FAAArrayQueue uses a Fetch-And-Add (FAA) instruction to assign an entry to each enqueuer and each dequeuer, similarly to LCRQ, a fast lock-free queue invented by Adam Morrison and Yehuda Afek back in 2013 that also needs a double-word CAS (CAS2).
For the more distracted of you, there is a non-obvious problem with queues that use a fetch-and-add with this approach, where the enqueuer may be "bumped out" by a faster dequeuer that took the same ticket when doing the FAA. Typically, this is not an issue because the enqueuer is fast enough to do the FAA and place its item in the designated position before a matching dequeuer does an FAA and sees that there is no item in its position and bumps out the enqueuer.
There is however a scenario where this happens a lot, or at least enough times to cause a significant performance drop. It occurs when we have one or just a few producers (enqueuers) and multiple consumers (dequeuers).
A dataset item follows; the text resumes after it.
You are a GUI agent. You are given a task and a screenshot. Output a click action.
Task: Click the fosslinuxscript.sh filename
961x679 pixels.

This is sometimes called a "multiplexer pattern" or "sprayer pattern" and it is often used in situations where one thread wants to delegate work to other threads.
To show this issue in action, we created a benchmark with one thread being a dedicated producer and the other N threads being dedicated consumers.
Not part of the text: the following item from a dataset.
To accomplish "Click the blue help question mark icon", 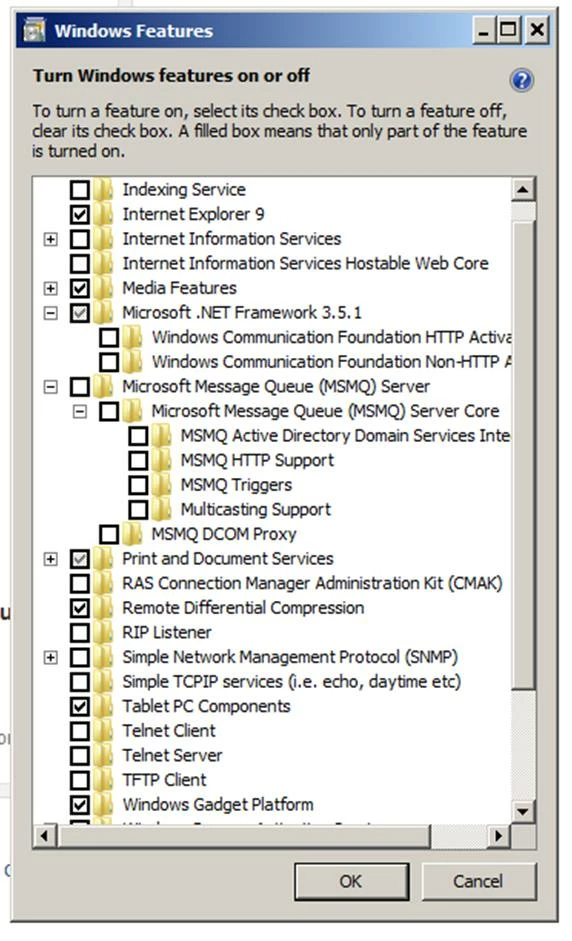I will 521,80.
In the end we show how much enqueues were done by the enqueuer and how many non-null dequeues were done in total by all the consumers. For a well-behaved queue we would expect the number of dequeues to remain more or less constant, or perhaps even to scale, at least up to the number of enqueues, which itself should remain the same regardless of the number of consumers (there is always one and only one producer).
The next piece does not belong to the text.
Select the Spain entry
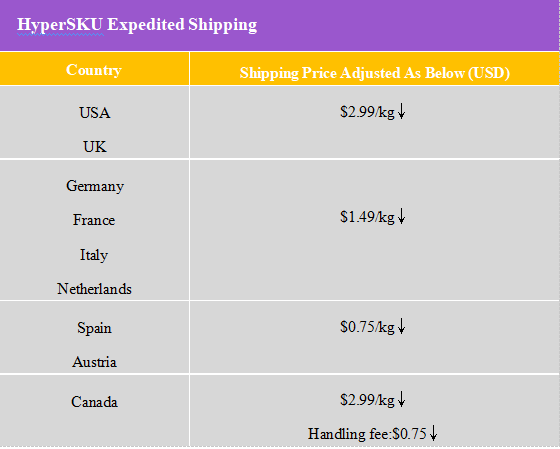This screenshot has width=560, height=449. [x=94, y=328]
Unfortunately the results show a very different picture for LCRQ and FAAArrayQueue.
Here are the results of the benchmark comparing four different queues as the number of dedicated consumers increase:
The tests are in C++, they run for just 4 seconds, on a 32-core AMD machine, and all these four lock-free queues are doing their own memory reclamation using the same Hazard Pointer's class.
The plots show that as the number of dedicated consumers increase, the throughput decreases dramatically for the LCRQ and FAAArrayQueue, even for the enqueuers. This happens because of the "bump out" effect described above, that causes the enqueuer to have to do multiple fetch-and-add until it can find a vacant entry. Obviously this affects the tail latency a lot, but we're not even going to into that.
The conclusion from all of this is that different queues have different properties, and fast and balanced queues are hard to come by.
Anyways, if you have more dequeuers than enqueuers, particularly under dedicated enqueuers or dequeuers (a more realistic scenario than having the same thread being both enqueuer and dequeuer on the same thread), then the LazyIndexArrayQueue (or others) is probably a better choice than the LCRQ or FAAArrayQueue.